START
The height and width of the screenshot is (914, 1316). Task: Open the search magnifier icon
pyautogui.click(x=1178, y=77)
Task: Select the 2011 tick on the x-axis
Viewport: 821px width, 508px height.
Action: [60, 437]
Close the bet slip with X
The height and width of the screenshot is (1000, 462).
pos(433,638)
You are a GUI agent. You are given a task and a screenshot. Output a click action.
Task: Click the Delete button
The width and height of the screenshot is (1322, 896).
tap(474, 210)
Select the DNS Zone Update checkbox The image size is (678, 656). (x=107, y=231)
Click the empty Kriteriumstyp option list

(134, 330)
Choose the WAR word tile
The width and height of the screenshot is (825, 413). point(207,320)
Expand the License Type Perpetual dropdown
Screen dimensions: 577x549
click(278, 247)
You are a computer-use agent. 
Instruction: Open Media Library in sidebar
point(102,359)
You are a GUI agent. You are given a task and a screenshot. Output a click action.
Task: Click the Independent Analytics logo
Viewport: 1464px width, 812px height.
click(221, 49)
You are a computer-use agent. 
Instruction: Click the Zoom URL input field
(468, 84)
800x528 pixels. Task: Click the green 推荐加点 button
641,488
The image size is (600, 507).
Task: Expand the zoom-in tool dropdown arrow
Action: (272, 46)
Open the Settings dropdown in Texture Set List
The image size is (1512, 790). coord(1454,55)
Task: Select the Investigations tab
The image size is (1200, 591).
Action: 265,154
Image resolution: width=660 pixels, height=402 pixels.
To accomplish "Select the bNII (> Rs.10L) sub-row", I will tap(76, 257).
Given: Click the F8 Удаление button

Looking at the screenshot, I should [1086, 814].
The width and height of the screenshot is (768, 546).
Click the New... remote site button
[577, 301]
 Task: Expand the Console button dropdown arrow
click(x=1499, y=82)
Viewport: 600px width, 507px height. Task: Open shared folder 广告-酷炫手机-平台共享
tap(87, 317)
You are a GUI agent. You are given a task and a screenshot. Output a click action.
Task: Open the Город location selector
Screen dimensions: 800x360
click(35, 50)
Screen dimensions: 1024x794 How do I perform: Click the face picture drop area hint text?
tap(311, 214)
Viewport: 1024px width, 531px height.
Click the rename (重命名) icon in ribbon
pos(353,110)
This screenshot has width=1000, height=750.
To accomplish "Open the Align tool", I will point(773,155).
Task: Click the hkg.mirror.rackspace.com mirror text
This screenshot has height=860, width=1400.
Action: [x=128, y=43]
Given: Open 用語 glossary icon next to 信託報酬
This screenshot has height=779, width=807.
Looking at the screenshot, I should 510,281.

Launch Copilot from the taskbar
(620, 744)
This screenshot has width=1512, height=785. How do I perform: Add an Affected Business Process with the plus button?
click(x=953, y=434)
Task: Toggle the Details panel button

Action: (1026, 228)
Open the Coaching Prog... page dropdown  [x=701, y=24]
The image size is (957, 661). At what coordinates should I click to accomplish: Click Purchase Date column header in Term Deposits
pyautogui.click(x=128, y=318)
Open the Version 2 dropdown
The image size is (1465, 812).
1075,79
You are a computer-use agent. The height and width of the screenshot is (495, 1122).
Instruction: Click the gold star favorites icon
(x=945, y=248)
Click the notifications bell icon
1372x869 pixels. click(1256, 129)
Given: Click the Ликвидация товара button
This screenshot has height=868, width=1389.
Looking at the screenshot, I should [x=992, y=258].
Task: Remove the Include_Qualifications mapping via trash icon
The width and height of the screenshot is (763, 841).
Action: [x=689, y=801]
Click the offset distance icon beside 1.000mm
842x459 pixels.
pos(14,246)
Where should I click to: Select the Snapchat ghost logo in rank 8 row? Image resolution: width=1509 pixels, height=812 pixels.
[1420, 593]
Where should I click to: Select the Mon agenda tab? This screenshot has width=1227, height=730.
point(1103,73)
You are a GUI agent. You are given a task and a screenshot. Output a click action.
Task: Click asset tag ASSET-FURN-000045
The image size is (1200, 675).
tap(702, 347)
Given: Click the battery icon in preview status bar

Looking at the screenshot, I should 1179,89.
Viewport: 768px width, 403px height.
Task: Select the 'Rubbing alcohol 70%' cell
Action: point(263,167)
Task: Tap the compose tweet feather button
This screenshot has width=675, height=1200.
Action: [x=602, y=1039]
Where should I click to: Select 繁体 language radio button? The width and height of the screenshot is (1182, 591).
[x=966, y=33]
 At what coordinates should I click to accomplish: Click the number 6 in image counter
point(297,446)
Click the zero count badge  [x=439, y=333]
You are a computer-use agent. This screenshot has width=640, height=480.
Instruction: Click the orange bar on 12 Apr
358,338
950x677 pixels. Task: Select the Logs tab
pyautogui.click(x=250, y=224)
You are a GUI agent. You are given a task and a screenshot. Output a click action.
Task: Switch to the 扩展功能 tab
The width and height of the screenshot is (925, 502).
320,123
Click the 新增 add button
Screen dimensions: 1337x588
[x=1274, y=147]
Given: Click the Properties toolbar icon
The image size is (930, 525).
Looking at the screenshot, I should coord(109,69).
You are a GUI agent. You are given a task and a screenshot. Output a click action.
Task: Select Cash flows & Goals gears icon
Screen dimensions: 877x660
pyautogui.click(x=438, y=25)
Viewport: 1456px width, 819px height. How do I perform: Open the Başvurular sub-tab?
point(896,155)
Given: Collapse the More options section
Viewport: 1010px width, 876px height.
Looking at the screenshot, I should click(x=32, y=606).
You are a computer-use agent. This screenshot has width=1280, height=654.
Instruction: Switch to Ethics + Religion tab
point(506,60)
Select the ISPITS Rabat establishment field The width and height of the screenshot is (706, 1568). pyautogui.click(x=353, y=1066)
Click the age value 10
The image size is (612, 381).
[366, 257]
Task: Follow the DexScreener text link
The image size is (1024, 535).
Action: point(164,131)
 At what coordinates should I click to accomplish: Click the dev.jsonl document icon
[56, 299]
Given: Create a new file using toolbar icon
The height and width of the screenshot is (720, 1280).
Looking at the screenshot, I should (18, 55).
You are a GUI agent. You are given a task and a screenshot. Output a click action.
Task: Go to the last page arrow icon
END
**Exercise task**
Change "computer-use agent" to "desktop agent" everywhere in the records above, leaving all other text as it is.

**Worked solution**
The height and width of the screenshot is (914, 1316). Task: Open the search magnifier icon
pyautogui.click(x=1178, y=77)
Task: Select the 2011 tick on the x-axis
Viewport: 821px width, 508px height.
Action: [60, 437]
Close the bet slip with X
The height and width of the screenshot is (1000, 462).
pos(433,638)
You are a GUI agent. You are given a task and a screenshot. Output a click action.
Task: Click the Delete button
The width and height of the screenshot is (1322, 896).
tap(474, 210)
Select the DNS Zone Update checkbox The image size is (678, 656). (x=107, y=231)
Click the empty Kriteriumstyp option list

(134, 330)
Choose the WAR word tile
The width and height of the screenshot is (825, 413). point(207,320)
Expand the License Type Perpetual dropdown
Screen dimensions: 577x549
click(278, 247)
You are a desktop agent. 
Instruction: Open Media Library in sidebar
point(102,359)
You are a GUI agent. You are given a task and a screenshot. Output a click action.
Task: Click the Independent Analytics logo
Viewport: 1464px width, 812px height.
click(221, 49)
You are a desktop agent. 
Instruction: Click the Zoom URL input field
(468, 84)
800x528 pixels. Task: Click the green 推荐加点 button
641,488
The image size is (600, 507).
Task: Expand the zoom-in tool dropdown arrow
Action: (272, 46)
Open the Settings dropdown in Texture Set List
The image size is (1512, 790). coord(1454,55)
Task: Select the Investigations tab
The image size is (1200, 591).
Action: 265,154
Image resolution: width=660 pixels, height=402 pixels.
To accomplish "Select the bNII (> Rs.10L) sub-row", I will tap(76, 257).
Given: Click the F8 Удаление button

Looking at the screenshot, I should [1086, 814].
The width and height of the screenshot is (768, 546).
Click the New... remote site button
[577, 301]
 Task: Expand the Console button dropdown arrow
click(x=1499, y=82)
Viewport: 600px width, 507px height. Task: Open shared folder 广告-酷炫手机-平台共享
tap(87, 317)
You are a GUI agent. You are given a task and a screenshot. Output a click action.
Task: Open the Город location selector
Screen dimensions: 800x360
click(35, 50)
Screen dimensions: 1024x794 How do I perform: Click the face picture drop area hint text?
tap(311, 214)
Viewport: 1024px width, 531px height.
Click the rename (重命名) icon in ribbon
pos(353,110)
This screenshot has width=1000, height=750.
To accomplish "Open the Align tool", I will point(773,155).
Task: Click the hkg.mirror.rackspace.com mirror text
This screenshot has height=860, width=1400.
Action: [x=128, y=43]
Given: Open 用語 glossary icon next to 信託報酬
This screenshot has height=779, width=807.
Looking at the screenshot, I should 510,281.

Launch Copilot from the taskbar
(620, 744)
This screenshot has width=1512, height=785. How do I perform: Add an Affected Business Process with the plus button?
click(x=953, y=434)
Task: Toggle the Details panel button

Action: (1026, 228)
Open the Coaching Prog... page dropdown  [x=701, y=24]
The image size is (957, 661). At what coordinates should I click to accomplish: Click Purchase Date column header in Term Deposits
pyautogui.click(x=128, y=318)
Open the Version 2 dropdown
The image size is (1465, 812).
1075,79
You are a desktop agent. The height and width of the screenshot is (495, 1122).
Instruction: Click the gold star favorites icon
(x=945, y=248)
Click the notifications bell icon
1372x869 pixels. click(1256, 129)
Given: Click the Ликвидация товара button
This screenshot has height=868, width=1389.
Looking at the screenshot, I should [x=992, y=258].
Task: Remove the Include_Qualifications mapping via trash icon
The width and height of the screenshot is (763, 841).
Action: [x=689, y=801]
Click the offset distance icon beside 1.000mm
842x459 pixels.
pos(14,246)
Where should I click to: Select the Snapchat ghost logo in rank 8 row? Image resolution: width=1509 pixels, height=812 pixels.
[1420, 593]
Where should I click to: Select the Mon agenda tab? This screenshot has width=1227, height=730.
point(1103,73)
You are a GUI agent. You are given a task and a screenshot. Output a click action.
Task: Click asset tag ASSET-FURN-000045
The image size is (1200, 675).
tap(702, 347)
Given: Click the battery icon in preview status bar

Looking at the screenshot, I should 1179,89.
Viewport: 768px width, 403px height.
Task: Select the 'Rubbing alcohol 70%' cell
Action: point(263,167)
Task: Tap the compose tweet feather button
This screenshot has width=675, height=1200.
Action: [x=602, y=1039]
Where should I click to: Select 繁体 language radio button? The width and height of the screenshot is (1182, 591).
[x=966, y=33]
 At what coordinates should I click to accomplish: Click the number 6 in image counter
point(297,446)
Click the zero count badge  [x=439, y=333]
You are a desktop agent. This screenshot has width=640, height=480.
Instruction: Click the orange bar on 12 Apr
358,338
950x677 pixels. Task: Select the Logs tab
pyautogui.click(x=250, y=224)
You are a GUI agent. You are given a task and a screenshot. Output a click action.
Task: Switch to the 扩展功能 tab
The width and height of the screenshot is (925, 502).
320,123
Click the 新增 add button
Screen dimensions: 1337x588
[x=1274, y=147]
Given: Click the Properties toolbar icon
The image size is (930, 525).
Looking at the screenshot, I should coord(109,69).
You are a GUI agent. You are given a task and a screenshot. Output a click action.
Task: Select Cash flows & Goals gears icon
Screen dimensions: 877x660
pyautogui.click(x=438, y=25)
Viewport: 1456px width, 819px height. How do I perform: Open the Başvurular sub-tab?
point(896,155)
Given: Collapse the More options section
Viewport: 1010px width, 876px height.
Looking at the screenshot, I should click(x=32, y=606).
You are a desktop agent. This screenshot has width=1280, height=654.
Instruction: Switch to Ethics + Religion tab
point(506,60)
Select the ISPITS Rabat establishment field The width and height of the screenshot is (706, 1568). pyautogui.click(x=353, y=1066)
Click the age value 10
The image size is (612, 381).
[366, 257]
Task: Follow the DexScreener text link
The image size is (1024, 535).
Action: point(164,131)
 At what coordinates should I click to accomplish: Click the dev.jsonl document icon
[56, 299]
Given: Create a new file using toolbar icon
The height and width of the screenshot is (720, 1280).
Looking at the screenshot, I should (18, 55).
You are a GUI agent. You are given a task and a screenshot. Output a click action.
Task: Go to the last page arrow icon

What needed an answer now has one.